* _WHAT TO DO_
Could you transcribe the entries below exactly, starting at the line that contains "The width and" and stopping at the last line, without any pictures?

* _MATERIAL SHOWN_
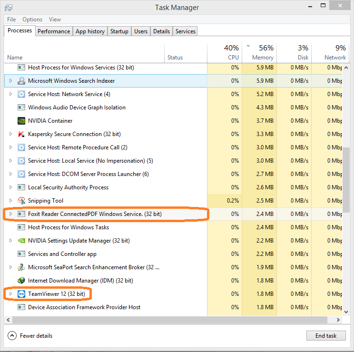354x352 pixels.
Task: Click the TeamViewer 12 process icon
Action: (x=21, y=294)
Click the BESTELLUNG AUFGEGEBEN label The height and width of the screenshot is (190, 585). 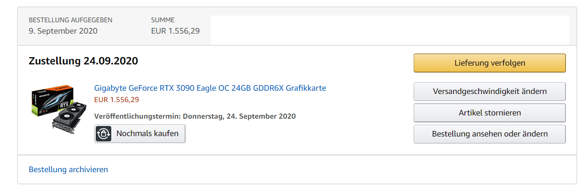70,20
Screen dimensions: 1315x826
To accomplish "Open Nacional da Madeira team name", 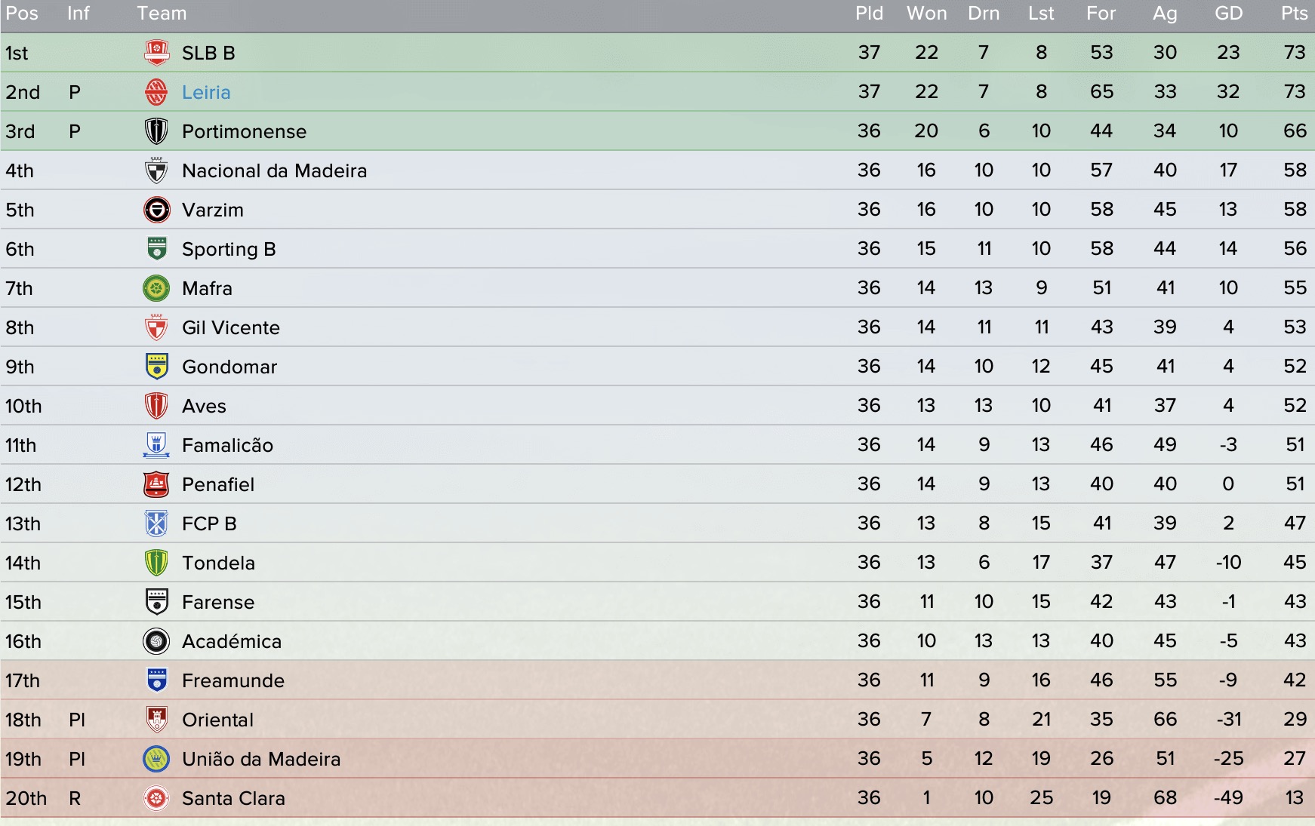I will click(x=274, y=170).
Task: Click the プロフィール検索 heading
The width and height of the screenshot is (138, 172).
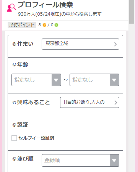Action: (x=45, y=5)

* _WRITTEN ANSWER_
The width and height of the screenshot is (138, 172).
Action: (x=45, y=5)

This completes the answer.